Il y a aussi les électeurs qui s’imaginent que l’Amuseur-en-chef ne pense pas ce qu’il dit. Il n’expulsera pas des immigrants en masse. Il n’augmentera pas les droits de douane. Il ne massacrera pas la bureaucratie. Il ne mettra pas ses ennemis en prison. Le New York Times a publié un article sur eux le 14 octobre 2024: « Les électeurs de Trump qui ne croient pas Trump ».
Donald Trump est un génie de la rhétorique. Je l’ai su avant qu’il soit élu président en 2016. J’avais regardé l’un de ses meetings. Sa façon d’aboyer la même phrase, encore et encore, de se réfugier dans l’ironie quand on lui demande des comptes sur son dernier esclandre, sa manière extravagante de décrire ses ennemis montrent une extraordinaire capacité à manipuler les sentiments de son public et à se dédouaner de toute responsabilité.
Après le génocide des Tutsi au Rwanda, on a découvert une note d’un propagandiste hutu qui proposait comme technique rhétorique l’« accusation en miroir »: imputer à ses ennemis exactement ce que l’on prépare et/ou fait soi- même. Cette expression est peut-être née au Rwanda, mais Joseph Goebbels, ministre de la Propagande du IIIe Reich, a fait référence à cette technique qu’il admirait: « L’astuce la plus intelligente utilisée par la propagande pendant la guerre [Première Guerre mondiale] a été d’accuser l’Allemagne de ce que nos ennemis eux-mêmes faisaient » (Der Kongress zu Nürnberg, 1934).

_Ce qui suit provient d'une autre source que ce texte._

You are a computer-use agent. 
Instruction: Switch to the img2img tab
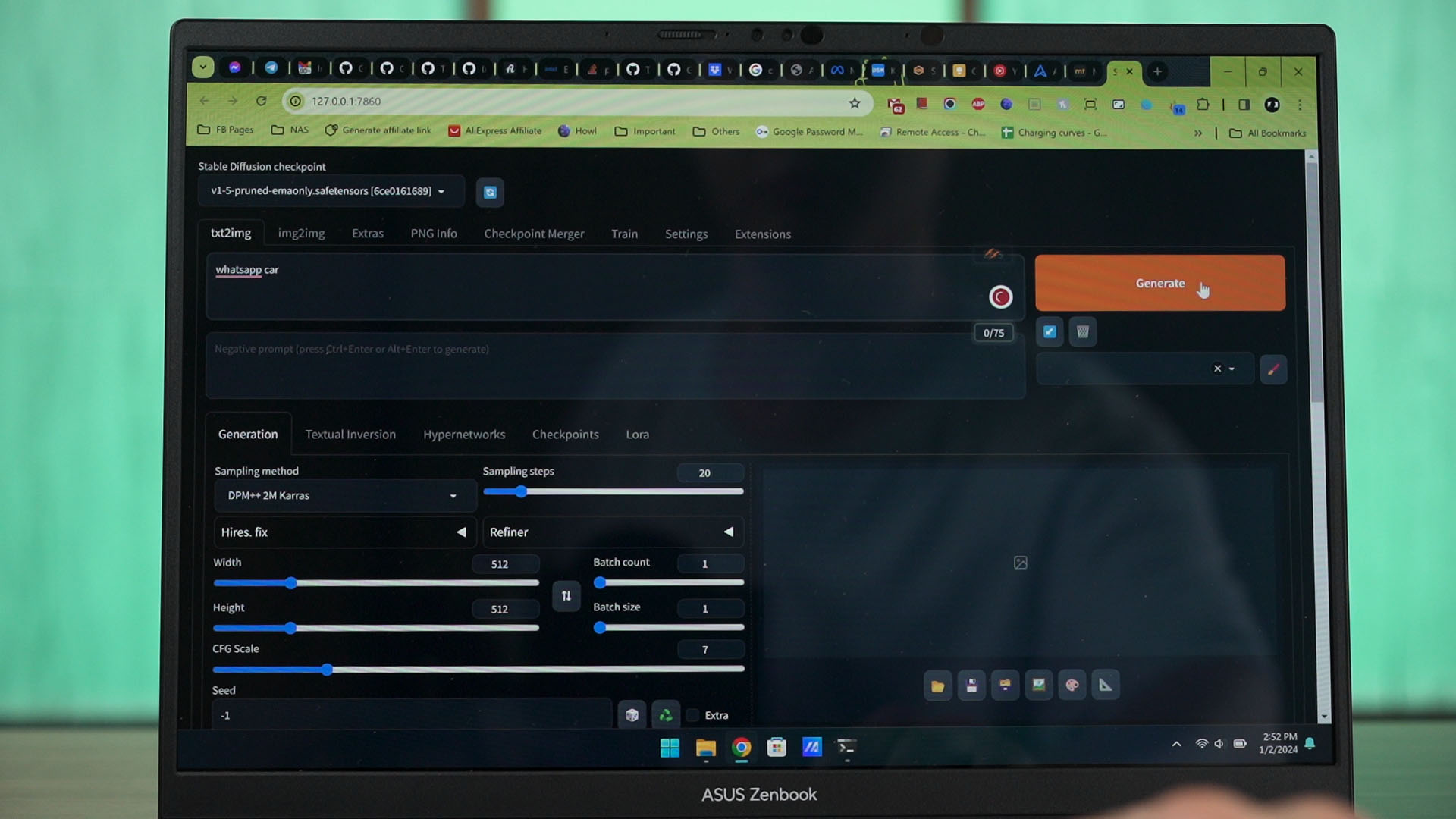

Il y a six ans, une journaliste noire, Yamiche Alcindor, a demandé à Donald Trump si ses propos ne risquaient pas d’encourager les nationalistes blancs. Il lui a répondu d’un ton sec: « C’est une question tellement raciste. » Il a attaqué Biden en lui reprochant de détruire la démocratie et d’enfreindre les principes du gouvernement. Il a traité plusieurs fois Biden et Harris de « menteurs ».